Weiter Streit um Weiße Flotte und Lustgarten in Potsdam Klipp: Hotel Mercure das wirkliche Problem

In der Debatte um die Gestaltung des Lustgartens hat sich Potsdams Baubeigeordneter Matthias Klipp (Bündnisgrüne) gegen Kritik des Garten-Experten Klaus von Krosigk gewehrt.

Potsdam. Wie berichtet, hatte Krosigk die Stadt vor dem Bau des neuen Hafengebäudes für die Weiße Flotte am Neptunbecken gewarnt. Der „massive Riegel“ würde die Wiederherstellung des Lustgartens unmöglich machen. Klipp schreibt in seiner Antwort: „Die Rekonstruktion der historischen Anlage des Lustgartens war nie Ziel der Neugestaltung, sondern seine Interpretation als neuer Ort und vielfältig nutzbarer Volksgarten für Potsdam.“

Das „Ensemble Schloss-Lustgarten“ sei mit der Sprengung der Schlossruine, dem folgenden massiven Ausbau der den Lustgarten durchquerenden Verkehrstrassen, dem Bau des Stadions und des Hotels Mercure sowie der Zuschüttung des Neptunbeckens zerstört worden, so Klipp. Eine Rekonstruktion des Vorkriegszustands liege nicht in der Absicht der Stadt und entspreche auch nicht den 1999 formulierten Sanierungszielen.

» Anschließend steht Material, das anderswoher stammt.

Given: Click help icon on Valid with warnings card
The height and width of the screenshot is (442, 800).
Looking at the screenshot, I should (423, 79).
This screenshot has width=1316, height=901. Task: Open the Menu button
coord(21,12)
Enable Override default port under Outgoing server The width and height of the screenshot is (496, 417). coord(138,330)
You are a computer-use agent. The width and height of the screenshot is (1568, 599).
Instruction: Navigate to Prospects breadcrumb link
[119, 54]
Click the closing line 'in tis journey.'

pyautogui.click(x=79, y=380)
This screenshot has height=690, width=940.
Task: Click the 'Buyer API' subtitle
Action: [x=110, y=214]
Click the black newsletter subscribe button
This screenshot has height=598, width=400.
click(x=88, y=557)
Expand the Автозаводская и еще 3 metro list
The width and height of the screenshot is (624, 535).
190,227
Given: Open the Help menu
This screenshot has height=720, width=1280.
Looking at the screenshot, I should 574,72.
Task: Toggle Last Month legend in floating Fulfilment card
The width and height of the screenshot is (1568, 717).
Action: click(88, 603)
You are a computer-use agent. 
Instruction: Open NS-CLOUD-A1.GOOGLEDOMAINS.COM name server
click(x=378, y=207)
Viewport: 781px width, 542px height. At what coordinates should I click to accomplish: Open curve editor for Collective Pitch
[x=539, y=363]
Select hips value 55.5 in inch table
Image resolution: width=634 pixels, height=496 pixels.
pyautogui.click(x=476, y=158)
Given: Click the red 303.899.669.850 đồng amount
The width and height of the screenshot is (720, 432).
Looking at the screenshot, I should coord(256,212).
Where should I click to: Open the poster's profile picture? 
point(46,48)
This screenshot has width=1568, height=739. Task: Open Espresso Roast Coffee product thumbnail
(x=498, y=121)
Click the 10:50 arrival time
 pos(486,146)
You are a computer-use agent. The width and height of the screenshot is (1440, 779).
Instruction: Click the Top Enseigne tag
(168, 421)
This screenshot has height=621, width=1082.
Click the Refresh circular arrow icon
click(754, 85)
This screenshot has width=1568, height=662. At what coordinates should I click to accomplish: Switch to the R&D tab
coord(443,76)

Für Klipp stellt nicht der geplante Neubau für die Weiße Flotte, sondern das Hotel Mercure „das eigentliche Problem im Raumbezug zwischen Schloss und Lustgarten“ dar. Es sei insbesondere kurz vor Fertigstellung des Landtagsneubaus „unübersehbar, wie erheblich das 17-stöckige Hotelhochhaus die gesamte stadträumliche Proportion der Potsdamer Mitte“ störe, so Klipp. „Es stört vor allem die Beziehung zwischen Schloss und Lustgarten, indem es die Sichtachse zwischen Nikolaikirche, ehemaligem Schloss und wiederhergestelltem Neptunbecken verstellt.“

Offenbar rechnet der Baubeigeordnete aber in absehbarer Zeit mit einem Abriss des Hotels. Jedenfalls, so schreibt er an den Garten-Experten Krosigk, würden „aufgrund von aktuellen Entwicklungen Möglichkeiten der städtebaulichen Entwicklungen des Mercure-Grundstücks und die entsprechende Änderung der Sanierungsziele erneut geprüft“. (Von Jürgen Stich)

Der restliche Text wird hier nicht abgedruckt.